Los chicos le parecieron “de-li-cio-sos”, término que utilizaba cuando algo excedía lo
esperado y se llenó la boca con expresiones como “qué lindo que estén en el barrio”, “la
gente necesita esto”. No acabó de pronunciar su decisión de volver a visitarlos cuando ya se encontraba de nuevo allí, esta vez con algunos regalos generosos como unas masitas, licores de elaboración personal y dos macetas desvencijadas con pálidos malvones.
Poco a poco, el centro cultural logró cautivarla, no sólo por la atracción que siempre le había generado el arte sino por esa especie de cariño que se despierta en la gente cuando algo nuevo nace y los contempla. De vez en cuando se aparecía con algunos de sus gatos y entablaba extensas charlas sobre los beneficios de tener dichos animalitos en un hogar,
que no sólo servían para ahuyentar ratones sino como una terapia sanadora, además del
concebido acompañamiento que propinaban. No demoró en anotarse para la organización de cualquier evento que se propusiera en el
centro cultural, sobre todo en las cuestiones que requerían algún desempeño manual y de este modo, lo que en un primer momento podría definirse como ayuda se fue transformando en compromiso, a tal punto de que su presencia fue más que estimable por todos.
A medida que la confianza iba haciendo lo suyo, la Chuchi se fue convirtiendo para la
mayoría en una suerte de abuela postiza y gracias a la espontaneidad de sus consejos nacidos de la experiencia más que de un recetario, algunos no dudaron en confesarle sus historias de vida.
A veces decía no entender lo que los otros discutían y a menudo agarraba alguno al azar para preguntarle qué era un “frente” o qué era eso de “política cultural” y ni bien se la adentraba en el tema era capaz de plantear profundos debates porque si bien la Chuchi no había nacido para ser política, como ella decía, sus años de calle y entrenamiento popular la convertían en una persona astuta, apta para manejar con una exquisita cintura los conflictos más duros que pudiesen presentarse. La frase oída que más le había gustado era una que decía algo así como que se abran cien flores y que cien ideas se discutan allí porque “hermosa y metafórica” tal cual la había descrito, la remitía de inmediato a entrar
en el tema del curso de jardinería que cierta vez supo hacer, ni bien enviudó.

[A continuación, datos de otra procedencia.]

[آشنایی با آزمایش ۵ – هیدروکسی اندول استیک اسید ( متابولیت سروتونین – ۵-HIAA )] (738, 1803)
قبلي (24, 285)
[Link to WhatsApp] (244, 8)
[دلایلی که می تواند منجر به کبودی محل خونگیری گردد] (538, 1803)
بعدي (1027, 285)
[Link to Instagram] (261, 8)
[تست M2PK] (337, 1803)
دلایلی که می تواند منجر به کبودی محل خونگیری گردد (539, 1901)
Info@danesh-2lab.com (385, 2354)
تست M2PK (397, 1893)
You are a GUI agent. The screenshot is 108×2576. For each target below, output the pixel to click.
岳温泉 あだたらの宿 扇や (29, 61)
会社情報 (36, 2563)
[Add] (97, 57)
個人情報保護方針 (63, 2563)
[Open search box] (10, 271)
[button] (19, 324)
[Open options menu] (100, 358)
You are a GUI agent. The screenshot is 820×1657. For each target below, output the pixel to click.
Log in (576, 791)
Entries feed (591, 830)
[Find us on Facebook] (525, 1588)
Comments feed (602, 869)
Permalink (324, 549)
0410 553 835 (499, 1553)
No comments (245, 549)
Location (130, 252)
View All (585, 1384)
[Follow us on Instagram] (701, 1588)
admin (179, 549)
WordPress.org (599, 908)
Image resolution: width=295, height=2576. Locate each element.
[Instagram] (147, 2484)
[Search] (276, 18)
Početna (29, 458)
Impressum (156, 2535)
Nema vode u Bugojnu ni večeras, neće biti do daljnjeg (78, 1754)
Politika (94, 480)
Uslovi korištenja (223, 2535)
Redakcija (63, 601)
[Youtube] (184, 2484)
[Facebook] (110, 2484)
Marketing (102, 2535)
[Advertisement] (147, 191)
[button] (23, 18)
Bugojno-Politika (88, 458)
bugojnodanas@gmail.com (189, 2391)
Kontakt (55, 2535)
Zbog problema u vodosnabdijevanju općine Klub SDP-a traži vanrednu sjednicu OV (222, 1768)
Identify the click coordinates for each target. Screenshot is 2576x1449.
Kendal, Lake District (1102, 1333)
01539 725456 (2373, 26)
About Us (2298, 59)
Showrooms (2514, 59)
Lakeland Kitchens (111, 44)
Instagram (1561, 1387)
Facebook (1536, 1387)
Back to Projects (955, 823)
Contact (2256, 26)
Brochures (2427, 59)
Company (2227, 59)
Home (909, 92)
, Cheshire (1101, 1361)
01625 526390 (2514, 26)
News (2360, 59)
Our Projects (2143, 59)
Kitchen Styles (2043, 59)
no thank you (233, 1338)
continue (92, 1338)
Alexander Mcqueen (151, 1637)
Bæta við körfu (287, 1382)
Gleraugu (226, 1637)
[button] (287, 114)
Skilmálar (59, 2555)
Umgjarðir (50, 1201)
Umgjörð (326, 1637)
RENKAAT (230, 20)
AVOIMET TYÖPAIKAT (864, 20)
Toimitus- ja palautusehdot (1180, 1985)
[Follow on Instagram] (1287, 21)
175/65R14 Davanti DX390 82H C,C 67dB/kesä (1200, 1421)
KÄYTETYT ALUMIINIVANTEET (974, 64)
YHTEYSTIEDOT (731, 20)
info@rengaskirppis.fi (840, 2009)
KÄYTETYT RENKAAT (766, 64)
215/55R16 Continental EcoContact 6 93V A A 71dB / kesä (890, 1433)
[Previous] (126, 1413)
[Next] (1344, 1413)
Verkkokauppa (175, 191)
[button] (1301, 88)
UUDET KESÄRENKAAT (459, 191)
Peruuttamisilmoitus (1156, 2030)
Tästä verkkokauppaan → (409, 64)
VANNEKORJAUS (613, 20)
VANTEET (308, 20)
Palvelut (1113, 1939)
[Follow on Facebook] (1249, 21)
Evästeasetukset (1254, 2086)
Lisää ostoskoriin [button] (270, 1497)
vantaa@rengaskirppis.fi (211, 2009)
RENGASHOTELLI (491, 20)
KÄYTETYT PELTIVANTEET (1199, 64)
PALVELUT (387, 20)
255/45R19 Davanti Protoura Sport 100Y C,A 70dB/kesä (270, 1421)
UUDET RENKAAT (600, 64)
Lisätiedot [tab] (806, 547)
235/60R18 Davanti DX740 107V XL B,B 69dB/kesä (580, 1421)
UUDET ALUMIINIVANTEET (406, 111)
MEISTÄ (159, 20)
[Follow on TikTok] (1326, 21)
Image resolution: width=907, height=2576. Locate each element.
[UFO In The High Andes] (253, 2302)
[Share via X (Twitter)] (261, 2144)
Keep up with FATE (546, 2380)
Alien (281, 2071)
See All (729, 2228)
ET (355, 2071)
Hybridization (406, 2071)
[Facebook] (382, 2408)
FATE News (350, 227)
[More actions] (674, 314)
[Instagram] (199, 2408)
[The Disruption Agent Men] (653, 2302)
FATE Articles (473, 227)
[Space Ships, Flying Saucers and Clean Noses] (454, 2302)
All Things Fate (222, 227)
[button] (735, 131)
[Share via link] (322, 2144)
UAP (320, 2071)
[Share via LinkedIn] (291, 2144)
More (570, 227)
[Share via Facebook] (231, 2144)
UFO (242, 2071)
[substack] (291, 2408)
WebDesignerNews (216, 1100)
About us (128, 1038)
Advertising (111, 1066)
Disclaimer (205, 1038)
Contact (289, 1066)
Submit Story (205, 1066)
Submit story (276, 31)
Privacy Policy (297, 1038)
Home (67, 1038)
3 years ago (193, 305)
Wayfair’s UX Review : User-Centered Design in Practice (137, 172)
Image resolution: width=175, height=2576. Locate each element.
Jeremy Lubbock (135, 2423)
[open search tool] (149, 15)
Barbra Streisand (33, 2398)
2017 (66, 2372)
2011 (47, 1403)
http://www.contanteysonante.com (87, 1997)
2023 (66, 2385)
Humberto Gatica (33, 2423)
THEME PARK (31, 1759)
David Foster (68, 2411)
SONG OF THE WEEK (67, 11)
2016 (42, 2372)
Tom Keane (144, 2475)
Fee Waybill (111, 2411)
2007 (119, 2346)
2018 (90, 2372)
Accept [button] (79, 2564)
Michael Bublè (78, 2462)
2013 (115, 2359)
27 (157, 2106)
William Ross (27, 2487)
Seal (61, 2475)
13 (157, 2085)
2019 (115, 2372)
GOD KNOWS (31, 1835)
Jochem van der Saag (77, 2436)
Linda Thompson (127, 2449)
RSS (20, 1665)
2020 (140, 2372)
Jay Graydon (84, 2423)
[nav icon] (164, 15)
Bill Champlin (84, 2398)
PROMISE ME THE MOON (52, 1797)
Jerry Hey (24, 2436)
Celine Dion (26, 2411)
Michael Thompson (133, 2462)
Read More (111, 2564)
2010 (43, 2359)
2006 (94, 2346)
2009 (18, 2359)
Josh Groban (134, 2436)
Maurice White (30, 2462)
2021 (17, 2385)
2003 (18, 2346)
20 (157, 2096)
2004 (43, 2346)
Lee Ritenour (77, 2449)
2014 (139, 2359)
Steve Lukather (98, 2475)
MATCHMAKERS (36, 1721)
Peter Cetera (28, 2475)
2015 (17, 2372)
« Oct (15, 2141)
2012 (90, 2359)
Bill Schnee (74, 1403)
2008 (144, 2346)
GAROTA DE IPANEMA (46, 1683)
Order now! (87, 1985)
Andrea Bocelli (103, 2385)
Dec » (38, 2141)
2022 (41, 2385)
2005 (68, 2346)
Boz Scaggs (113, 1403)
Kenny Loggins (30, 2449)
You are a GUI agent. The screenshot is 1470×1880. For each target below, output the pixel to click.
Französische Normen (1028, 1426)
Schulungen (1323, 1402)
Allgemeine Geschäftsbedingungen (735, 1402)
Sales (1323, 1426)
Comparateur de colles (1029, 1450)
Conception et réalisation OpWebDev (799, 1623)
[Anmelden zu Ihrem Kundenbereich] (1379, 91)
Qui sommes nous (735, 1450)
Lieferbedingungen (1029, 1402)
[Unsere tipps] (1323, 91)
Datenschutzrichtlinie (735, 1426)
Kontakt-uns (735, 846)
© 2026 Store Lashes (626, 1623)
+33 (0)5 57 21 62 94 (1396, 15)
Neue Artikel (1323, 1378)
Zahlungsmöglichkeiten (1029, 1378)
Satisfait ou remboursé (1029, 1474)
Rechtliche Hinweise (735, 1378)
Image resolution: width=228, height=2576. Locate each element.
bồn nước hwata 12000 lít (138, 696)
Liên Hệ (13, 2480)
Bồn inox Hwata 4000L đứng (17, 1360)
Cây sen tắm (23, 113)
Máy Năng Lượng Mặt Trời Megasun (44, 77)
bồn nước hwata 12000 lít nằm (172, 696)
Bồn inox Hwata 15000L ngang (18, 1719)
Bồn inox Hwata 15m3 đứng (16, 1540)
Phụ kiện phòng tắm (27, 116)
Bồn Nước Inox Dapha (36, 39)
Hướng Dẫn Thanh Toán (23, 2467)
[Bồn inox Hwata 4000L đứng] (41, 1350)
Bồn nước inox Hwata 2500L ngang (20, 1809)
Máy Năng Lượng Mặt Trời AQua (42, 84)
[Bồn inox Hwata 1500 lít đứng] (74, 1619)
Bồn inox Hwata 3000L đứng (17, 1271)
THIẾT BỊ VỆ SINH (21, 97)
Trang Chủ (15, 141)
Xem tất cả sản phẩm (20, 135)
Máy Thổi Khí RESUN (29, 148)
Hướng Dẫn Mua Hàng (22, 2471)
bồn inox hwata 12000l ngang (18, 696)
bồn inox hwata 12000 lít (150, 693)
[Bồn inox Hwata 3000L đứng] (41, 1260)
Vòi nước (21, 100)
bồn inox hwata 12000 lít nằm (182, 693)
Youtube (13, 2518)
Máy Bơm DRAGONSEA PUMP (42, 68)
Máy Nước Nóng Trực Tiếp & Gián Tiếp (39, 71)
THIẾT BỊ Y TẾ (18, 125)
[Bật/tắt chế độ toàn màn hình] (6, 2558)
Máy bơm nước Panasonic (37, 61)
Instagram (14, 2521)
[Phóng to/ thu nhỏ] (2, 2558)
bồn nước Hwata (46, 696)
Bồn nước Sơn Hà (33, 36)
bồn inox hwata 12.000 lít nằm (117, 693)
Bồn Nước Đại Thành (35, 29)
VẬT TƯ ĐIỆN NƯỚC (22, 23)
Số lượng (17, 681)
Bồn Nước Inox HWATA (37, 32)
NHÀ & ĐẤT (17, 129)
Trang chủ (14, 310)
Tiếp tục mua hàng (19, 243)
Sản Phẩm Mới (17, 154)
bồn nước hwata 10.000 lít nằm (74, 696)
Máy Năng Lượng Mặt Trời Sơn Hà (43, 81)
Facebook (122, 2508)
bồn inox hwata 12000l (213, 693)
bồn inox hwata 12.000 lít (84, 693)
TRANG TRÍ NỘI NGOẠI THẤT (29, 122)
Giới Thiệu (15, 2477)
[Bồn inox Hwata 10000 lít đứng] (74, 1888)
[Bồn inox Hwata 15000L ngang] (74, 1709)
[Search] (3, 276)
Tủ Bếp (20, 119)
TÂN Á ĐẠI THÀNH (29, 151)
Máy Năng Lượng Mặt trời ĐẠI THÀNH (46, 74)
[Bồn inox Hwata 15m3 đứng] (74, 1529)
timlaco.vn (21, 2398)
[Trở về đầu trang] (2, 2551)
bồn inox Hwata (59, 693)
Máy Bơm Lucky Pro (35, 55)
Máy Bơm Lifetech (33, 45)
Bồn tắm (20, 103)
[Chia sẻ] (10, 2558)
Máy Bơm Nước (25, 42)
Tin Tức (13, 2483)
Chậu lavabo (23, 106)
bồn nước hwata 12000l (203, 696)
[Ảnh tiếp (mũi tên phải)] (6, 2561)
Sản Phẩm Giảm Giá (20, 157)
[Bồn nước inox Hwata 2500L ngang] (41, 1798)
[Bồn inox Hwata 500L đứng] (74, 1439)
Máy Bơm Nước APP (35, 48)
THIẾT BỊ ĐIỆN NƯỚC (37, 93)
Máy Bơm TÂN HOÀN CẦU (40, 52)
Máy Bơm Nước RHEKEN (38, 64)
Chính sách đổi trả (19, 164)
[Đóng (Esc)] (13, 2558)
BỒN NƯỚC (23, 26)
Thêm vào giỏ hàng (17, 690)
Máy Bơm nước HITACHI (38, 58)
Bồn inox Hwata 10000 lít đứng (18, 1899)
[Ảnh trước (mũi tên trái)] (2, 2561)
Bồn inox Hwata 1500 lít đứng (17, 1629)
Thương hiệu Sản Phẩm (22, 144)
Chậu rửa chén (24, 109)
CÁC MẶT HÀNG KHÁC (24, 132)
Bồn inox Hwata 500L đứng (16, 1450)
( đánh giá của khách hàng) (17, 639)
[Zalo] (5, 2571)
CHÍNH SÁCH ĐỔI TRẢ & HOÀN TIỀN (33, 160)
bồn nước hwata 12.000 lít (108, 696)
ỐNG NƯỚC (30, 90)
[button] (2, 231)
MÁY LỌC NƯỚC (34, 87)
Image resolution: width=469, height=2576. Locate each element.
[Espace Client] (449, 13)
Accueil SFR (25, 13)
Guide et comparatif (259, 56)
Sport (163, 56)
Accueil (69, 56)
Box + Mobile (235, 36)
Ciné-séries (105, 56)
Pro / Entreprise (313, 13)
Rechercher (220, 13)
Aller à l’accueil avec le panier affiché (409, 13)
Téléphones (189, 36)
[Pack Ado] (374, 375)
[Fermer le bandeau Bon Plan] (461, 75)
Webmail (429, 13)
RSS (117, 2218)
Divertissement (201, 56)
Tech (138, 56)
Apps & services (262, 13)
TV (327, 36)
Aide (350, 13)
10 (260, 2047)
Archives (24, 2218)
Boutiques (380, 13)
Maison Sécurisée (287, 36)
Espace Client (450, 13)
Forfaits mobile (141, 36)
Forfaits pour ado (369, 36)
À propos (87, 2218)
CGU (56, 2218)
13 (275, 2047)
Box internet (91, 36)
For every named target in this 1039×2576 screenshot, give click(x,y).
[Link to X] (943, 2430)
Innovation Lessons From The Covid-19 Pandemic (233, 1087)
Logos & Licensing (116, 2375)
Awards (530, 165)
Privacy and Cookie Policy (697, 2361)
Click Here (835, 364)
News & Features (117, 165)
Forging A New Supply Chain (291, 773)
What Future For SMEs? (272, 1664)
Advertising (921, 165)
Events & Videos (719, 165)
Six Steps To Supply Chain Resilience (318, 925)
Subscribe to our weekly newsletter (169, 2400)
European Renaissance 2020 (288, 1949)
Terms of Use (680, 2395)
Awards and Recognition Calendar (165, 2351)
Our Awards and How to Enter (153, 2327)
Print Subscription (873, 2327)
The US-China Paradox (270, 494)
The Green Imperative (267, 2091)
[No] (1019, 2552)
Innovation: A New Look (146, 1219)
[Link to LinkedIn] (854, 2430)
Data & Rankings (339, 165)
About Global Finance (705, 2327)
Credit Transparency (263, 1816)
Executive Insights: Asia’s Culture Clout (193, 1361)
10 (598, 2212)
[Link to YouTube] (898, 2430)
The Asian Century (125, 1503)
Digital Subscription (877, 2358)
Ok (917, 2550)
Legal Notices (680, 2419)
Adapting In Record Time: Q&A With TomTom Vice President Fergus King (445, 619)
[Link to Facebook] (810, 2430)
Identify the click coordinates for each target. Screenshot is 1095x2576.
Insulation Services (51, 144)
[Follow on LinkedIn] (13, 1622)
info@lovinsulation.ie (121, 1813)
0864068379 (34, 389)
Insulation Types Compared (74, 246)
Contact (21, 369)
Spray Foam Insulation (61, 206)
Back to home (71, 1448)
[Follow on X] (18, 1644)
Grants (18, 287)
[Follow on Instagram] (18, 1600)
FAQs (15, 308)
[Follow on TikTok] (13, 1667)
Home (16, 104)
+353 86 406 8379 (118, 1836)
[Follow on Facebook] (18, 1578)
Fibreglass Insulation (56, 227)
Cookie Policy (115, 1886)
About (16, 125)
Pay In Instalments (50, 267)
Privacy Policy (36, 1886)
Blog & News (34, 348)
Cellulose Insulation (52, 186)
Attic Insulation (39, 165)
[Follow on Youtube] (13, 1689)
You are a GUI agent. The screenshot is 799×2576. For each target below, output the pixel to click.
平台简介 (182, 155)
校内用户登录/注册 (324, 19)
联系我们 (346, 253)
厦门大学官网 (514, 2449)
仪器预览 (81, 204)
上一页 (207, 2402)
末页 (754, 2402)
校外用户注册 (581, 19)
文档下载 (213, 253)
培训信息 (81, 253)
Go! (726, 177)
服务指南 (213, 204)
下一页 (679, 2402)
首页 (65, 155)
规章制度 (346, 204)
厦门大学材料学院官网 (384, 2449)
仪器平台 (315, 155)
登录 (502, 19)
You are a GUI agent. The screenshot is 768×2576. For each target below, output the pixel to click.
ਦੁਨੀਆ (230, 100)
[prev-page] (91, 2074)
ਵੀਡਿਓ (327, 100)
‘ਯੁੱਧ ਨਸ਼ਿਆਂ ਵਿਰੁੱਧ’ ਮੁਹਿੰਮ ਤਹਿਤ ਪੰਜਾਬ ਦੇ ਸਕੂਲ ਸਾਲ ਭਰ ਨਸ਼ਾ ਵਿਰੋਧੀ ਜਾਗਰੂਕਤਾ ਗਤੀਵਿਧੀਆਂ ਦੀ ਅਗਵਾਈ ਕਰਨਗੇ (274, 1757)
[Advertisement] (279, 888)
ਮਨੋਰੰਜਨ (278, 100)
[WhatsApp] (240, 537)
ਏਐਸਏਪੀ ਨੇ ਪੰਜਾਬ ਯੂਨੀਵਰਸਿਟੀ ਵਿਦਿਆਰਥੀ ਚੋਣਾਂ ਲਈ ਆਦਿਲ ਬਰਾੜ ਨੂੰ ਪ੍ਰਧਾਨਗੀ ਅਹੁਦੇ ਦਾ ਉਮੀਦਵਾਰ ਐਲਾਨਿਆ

En la fiesta de fin de año no hubo uno que no pidiese que la Chuchi dijera algunas
palabras para los amigos presentes. Sin hacerle casi lugar al ruego –porque por algo era una mujer decidida y de armas tomar– se dirigió al micrófono: “estos chicos han sacado lo mejor de mí y gracias a ellos encontré un lugar”, empezó diciendo. El público la escuchaba atento, atiborrando con aplausos las frases más sentidas mientras ella mechaba expresiones como “la importancia que tiene trabajar unidos”, “el placer de sentirse protagonista” y un par de frases dichas no sin picardía hacia el Estado.
Sin ruborizarse bajó del escenario y mezclándose entre la gente, saludaba a unos y a otros, feliz como sólo puede estarse en esos momentos porque era un logro suyo y del pueblo, porque había entendido ahora que ella, la Chuchi, era del frente y que a esa camiseta no había quién se la saque.